Jacques poursuit ses recherches, mais, autant celles de Charlotte et de son fils (qui s’est spécialisé dans l’informatique) connaissent un succès foudroyant, autant les siennes piétinent. Finalement, c’est une nouvelle rencontre en rêve profond avec JK64 qui le lance sur la bonne piste – biologique. Une fois le produit ad hoc mis au point, Jacques décide d’être son propre cobaye et découvre bel et bien le sixième sommeil, une zone délicate du coma dépassé, toute proche de la mort. Là, en compagnie de JK64, il crée l’ATON dans son propre cerveau et revient ensuite dans le monde de l’éveil. Il y tire alors sa mère de son coma en l’accompagnant dans les phases de plus en plus profondes du rêve, comme elle le faisait pour lui lorsqu’il était enfant.

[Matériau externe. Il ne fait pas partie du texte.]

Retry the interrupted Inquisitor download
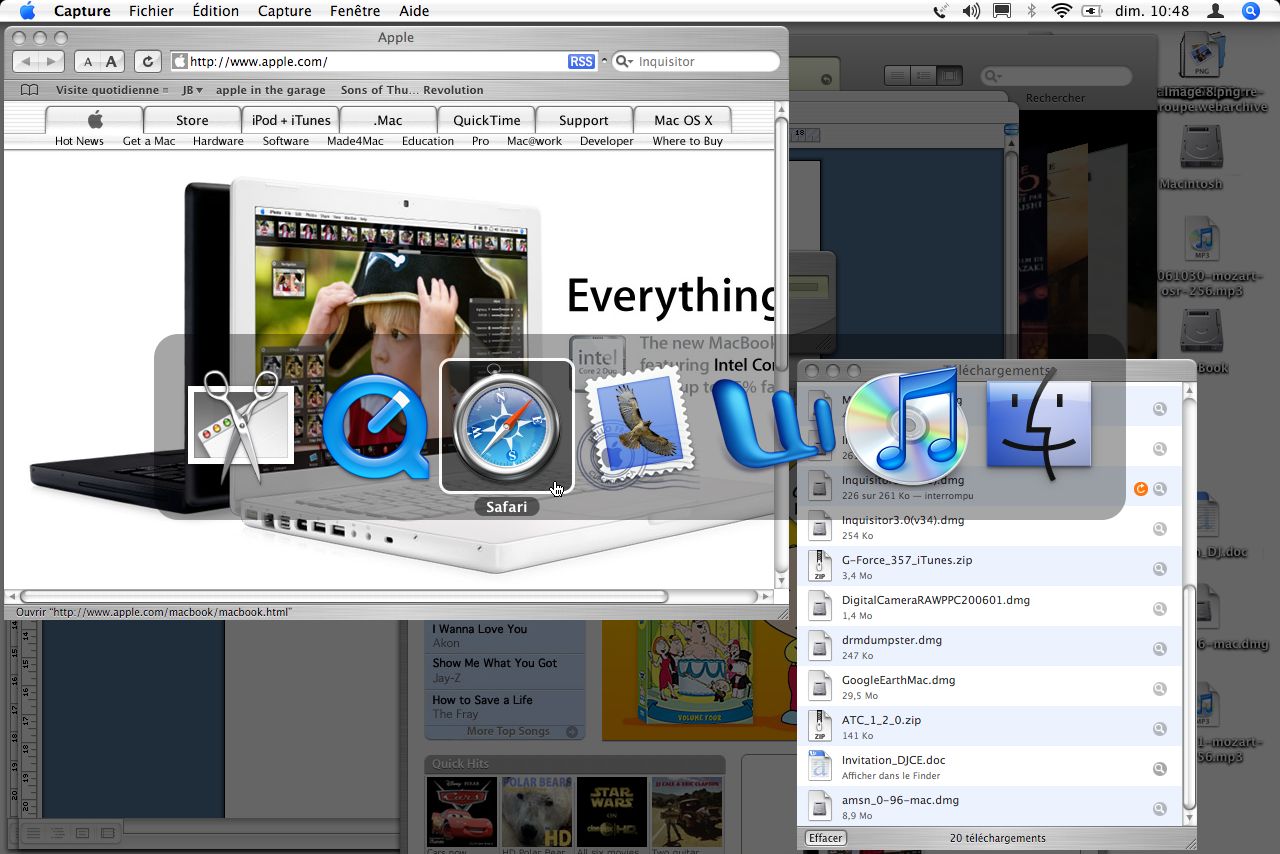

Ceci n’est qu’un résumé succinct des péripéties rencontrées dans Le sixième sommeil de Bernard Werber. Ajoutez des exposés scientifiques présentés sous forme de conférences, de conversations techniques entre chercheurs ou de discussions éducatives entre Caroline et son fils, et des résumés de style script de l’action pour se débarrasser de la durée entre les moments dits « forts » où il se passe vraiment de quoi, et vous aurez un roman typique de Bernard Werber. On ne lit pas cet auteur pour la beauté de sa prose ni pour les subtilités de sa narration, mais pour ce qu’il raconte, pour ses échappées surprenantes vers des domaines plus ésotériques de la connaissance autant que pour ses dérapages vers la poésie, la philosophie et la spiritualité, le tout exprimé dans une forme accessible à tous, avec ici et là des touches d’humour discrètes, mais éclairantes elles aussi. Le sommeil et le rêve sont, comme le dit Caroline Klein, le dernier continent vierge à découvrir – et nous en découvrons beaucoup au fil de cette histoire. Si on lit l’anglais et désire quelque chose qui ressemble davantage à de la science-fiction pure et dure, sur le même sujet on peut toujours aller lire (ou relire) la trilogie de Nancy Kress qui commence avec Beggars in Spain. Mais, en français, c’est ce qu’on trouvera de mieux sur le sujet – et en un seul volume!